# A zillion questions about setting up in Vancouver...



## Misoramen (Feb 24, 2012)

We are plannng our move to Vancouver in September and would like a few tips:

What are our options for short term acomodation until we find a place to rent?

How easy/ difficult is it to find PM consultancy jobs or full time PM jobs. Experienced and fully accredited PM with APMP and MBA.

Does BC provide free nursery care for 3 and 4 years old?

Our eldest son will turn 4 in October, I thnk this means he will start Kindergarten. is Kindergarten like reception in the UK? How many hours is it? In the UK we have had to complete school registration forms as he would start school here in Sept. Is the process similar in BC?

Any info on Kerrisdale? Looking on reality link lots of places have age restrictions. Does this make it a bad place for families? Any suggestions on good family areas in Vancouver, good schools, affordable accommodation etc.


Any info greatly appreciated.
Thanks.


----------



## belcher (Feb 26, 2012)

Have you looked for jobs yet?


----------



## Misoramen (Feb 24, 2012)

belcher said:


> Have you looked for jobs yet?


Yes, and applied for many. Contacted recruitment agencies who have said Vancouver prefer not to recruit remotely. We may have to come out without a job but this seems a tad risky with a family.


----------



## Misoramen (Feb 24, 2012)

Misoramen said:


> Yes, and applied for many. Contacted recruitment agencies who have said Vancouver prefer not to recruit remotely.
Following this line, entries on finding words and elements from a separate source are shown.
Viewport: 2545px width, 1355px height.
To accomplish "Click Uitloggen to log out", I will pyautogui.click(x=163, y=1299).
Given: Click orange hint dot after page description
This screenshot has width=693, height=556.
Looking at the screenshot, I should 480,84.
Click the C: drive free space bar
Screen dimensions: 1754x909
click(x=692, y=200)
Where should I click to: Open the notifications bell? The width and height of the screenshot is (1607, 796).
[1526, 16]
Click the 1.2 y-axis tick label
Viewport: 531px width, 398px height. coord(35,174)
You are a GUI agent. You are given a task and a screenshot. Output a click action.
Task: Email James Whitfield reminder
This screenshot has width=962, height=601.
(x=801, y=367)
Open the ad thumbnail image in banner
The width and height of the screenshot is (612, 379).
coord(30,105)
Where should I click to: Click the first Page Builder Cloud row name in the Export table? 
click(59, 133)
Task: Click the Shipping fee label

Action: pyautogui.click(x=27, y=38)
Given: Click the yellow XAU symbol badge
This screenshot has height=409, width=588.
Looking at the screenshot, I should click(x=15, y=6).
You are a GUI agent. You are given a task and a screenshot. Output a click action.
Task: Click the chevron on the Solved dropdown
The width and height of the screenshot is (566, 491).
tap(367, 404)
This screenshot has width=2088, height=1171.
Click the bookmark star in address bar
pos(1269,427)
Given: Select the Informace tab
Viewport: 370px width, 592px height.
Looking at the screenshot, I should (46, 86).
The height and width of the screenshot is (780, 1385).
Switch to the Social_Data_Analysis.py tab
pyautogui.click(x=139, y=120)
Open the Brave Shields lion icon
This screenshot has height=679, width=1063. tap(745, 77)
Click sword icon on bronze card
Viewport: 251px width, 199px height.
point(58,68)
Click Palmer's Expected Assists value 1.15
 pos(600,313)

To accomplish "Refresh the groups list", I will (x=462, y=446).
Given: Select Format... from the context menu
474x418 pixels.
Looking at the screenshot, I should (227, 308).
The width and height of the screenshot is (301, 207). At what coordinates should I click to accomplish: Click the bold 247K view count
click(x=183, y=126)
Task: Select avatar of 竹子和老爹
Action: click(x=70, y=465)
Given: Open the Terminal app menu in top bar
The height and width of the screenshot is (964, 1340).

We may have to come out without a job but this seems a tad risky with a family.


 ps thanks for link to website...


----------



## belcher (Feb 26, 2012)

The best thing i can suggest if you have already gone through the normal job seeking lines, is to

A) cold call, look up local companies and give them a call, even if they are not advertising, the prospect of a fresh thinking employee might be the ispiration they need to expand there team... Although this can be long and exaugsting expessially with time differences.

B) it might be a long shot but look for companies with bases in both countries and use them as a possible route,

C) consider one of you to take a little holiday visit, in person you are more trustworthy to actually make it back to the country,

Other then that save save save and try to fund yourself for the first couple of months


----------



## belcher (Feb 26, 2012)

The best thing i can suggest if you have already gone through the normal job seeking lines, is to

A) cold call, look up local companies and give them a call, even if they are not advertising, the prospect of a fresh thinking employee might be the ispiration they need to expand there team... Although this can be long and exaugsting expessially with time differences.

B) it might be a long shot but look for companies with bases in both countries and use them as a possible route,

C) consider one of you to take a little holiday visit, in person you are more trustworthy to actually make it back to the country,

Other then that save save save and try to fund yourself for the first couple of months


----------